(Pointing data for screenshots)

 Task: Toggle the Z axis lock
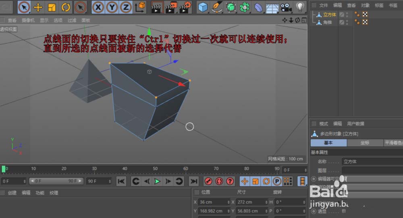[x=126, y=7]
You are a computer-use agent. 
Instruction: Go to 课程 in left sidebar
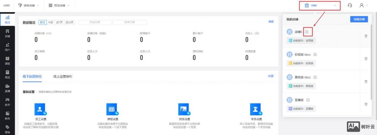[x=7, y=61]
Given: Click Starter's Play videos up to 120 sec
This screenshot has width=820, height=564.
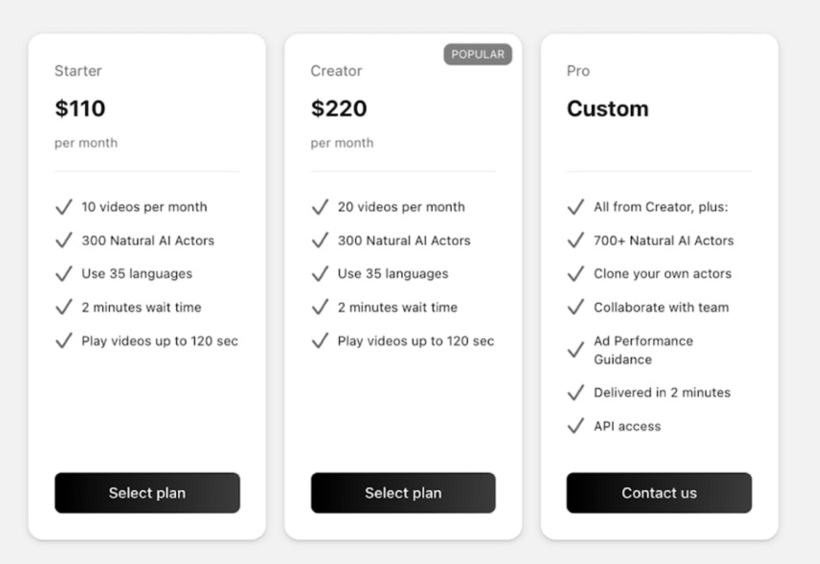Looking at the screenshot, I should pos(160,341).
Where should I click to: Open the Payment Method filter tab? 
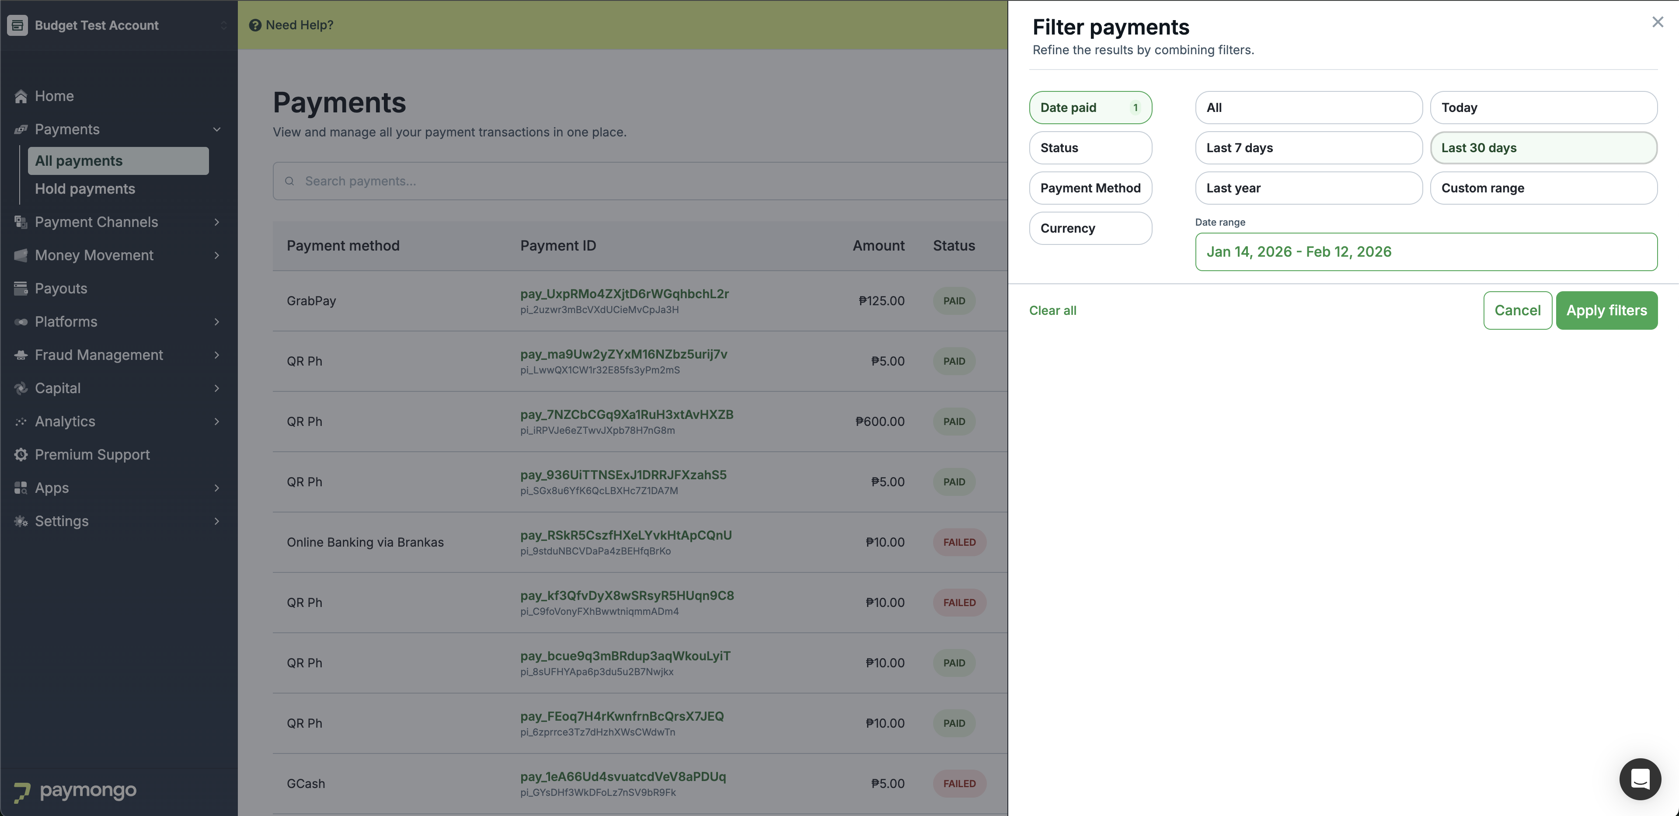[x=1090, y=188]
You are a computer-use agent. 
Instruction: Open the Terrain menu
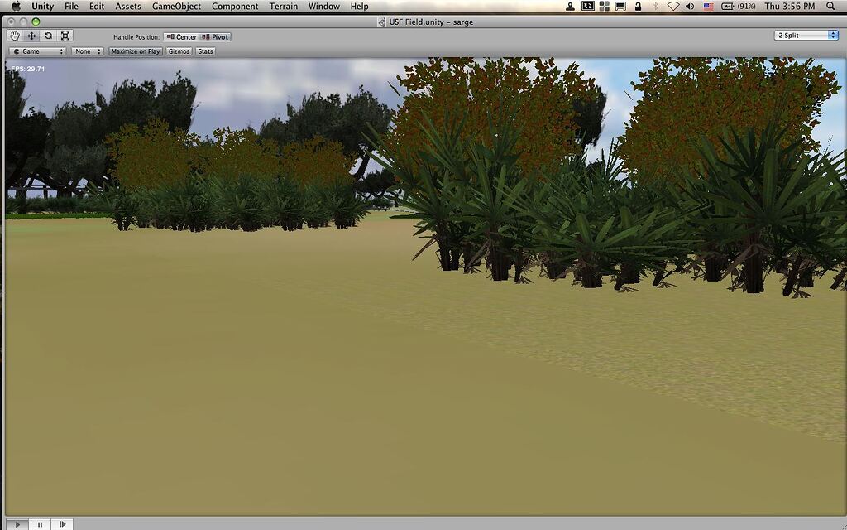tap(283, 6)
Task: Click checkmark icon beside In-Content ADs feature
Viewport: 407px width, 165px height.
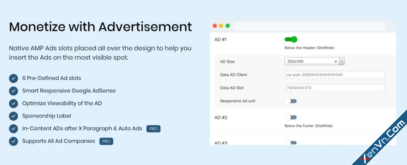Action: point(13,129)
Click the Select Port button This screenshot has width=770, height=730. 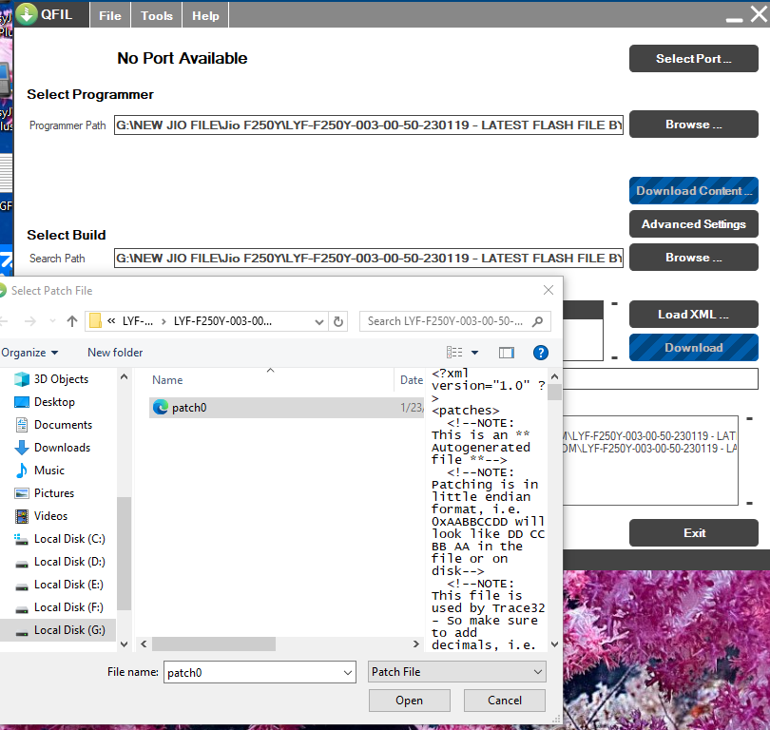pos(693,58)
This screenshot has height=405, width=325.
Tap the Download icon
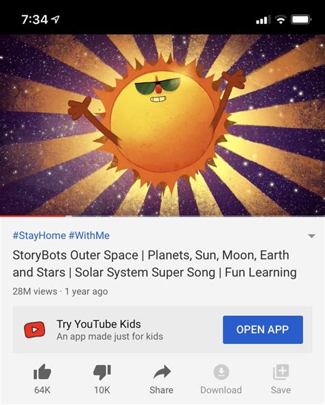(x=221, y=371)
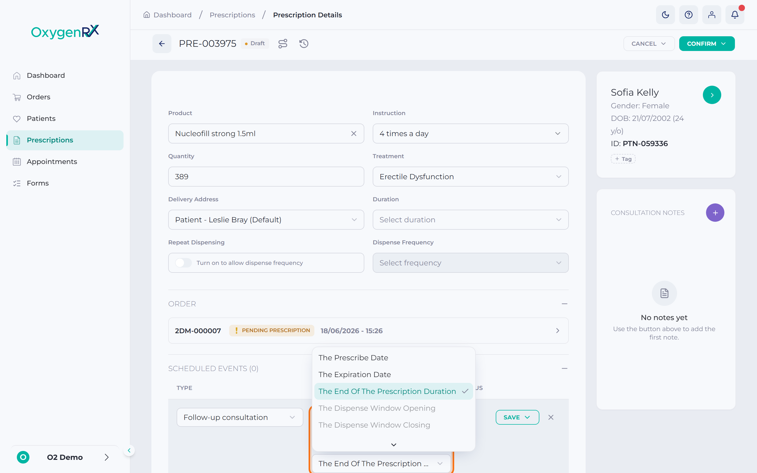Click the back arrow beside PRE-003975
The width and height of the screenshot is (757, 473).
162,43
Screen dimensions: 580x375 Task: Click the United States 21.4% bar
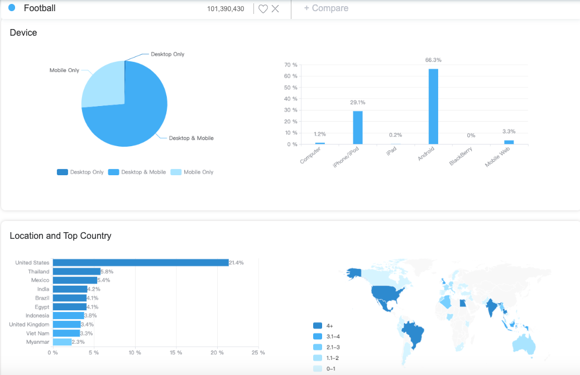[141, 263]
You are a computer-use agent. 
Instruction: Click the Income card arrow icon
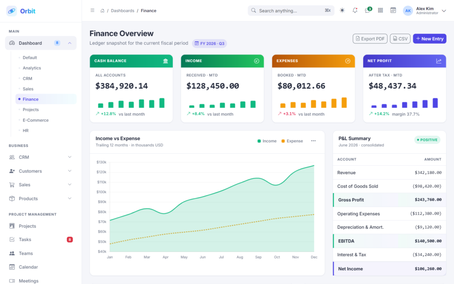[257, 61]
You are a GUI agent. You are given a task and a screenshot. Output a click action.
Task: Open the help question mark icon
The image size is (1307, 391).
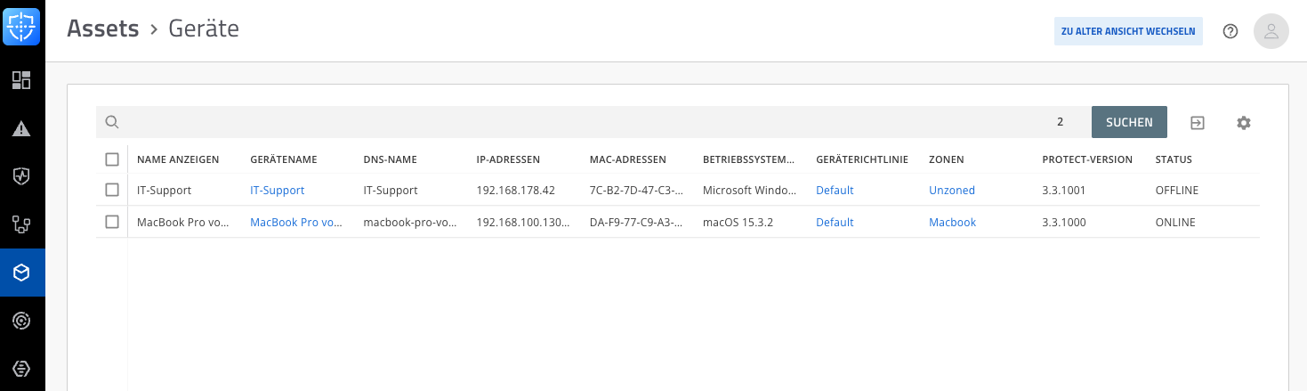[x=1230, y=31]
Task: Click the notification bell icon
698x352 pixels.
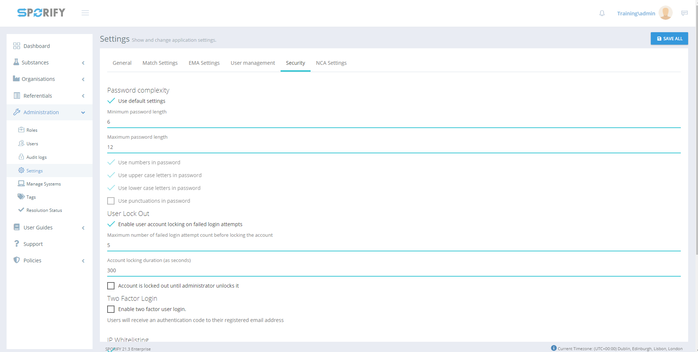Action: pos(602,14)
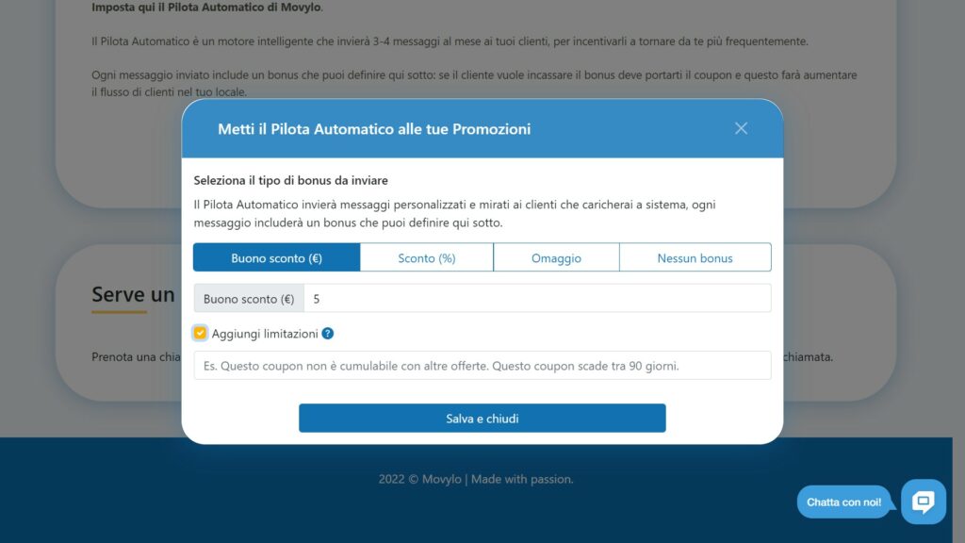Click the bold 'Imposta qui il Pilota Automatico' text
This screenshot has height=543, width=965.
coord(206,8)
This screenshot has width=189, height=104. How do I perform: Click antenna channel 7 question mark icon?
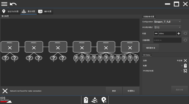point(76,58)
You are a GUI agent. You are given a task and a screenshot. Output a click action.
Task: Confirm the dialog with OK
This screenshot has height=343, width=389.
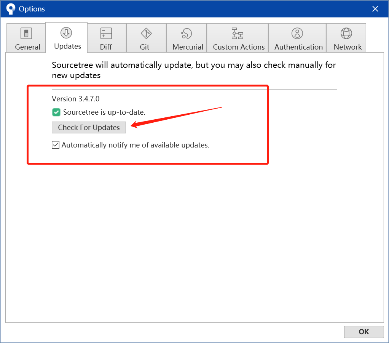click(363, 332)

> _THE PROBLEM_: Gather every line in the data above that contains the word "Open", matching case exactly, and copy each one in full.

> _TASK RESPONSE_:
Where should I click to: Open the Payment Method filter tab? 
Instruction: Open the Terrain menu
Task: Open the help question mark icon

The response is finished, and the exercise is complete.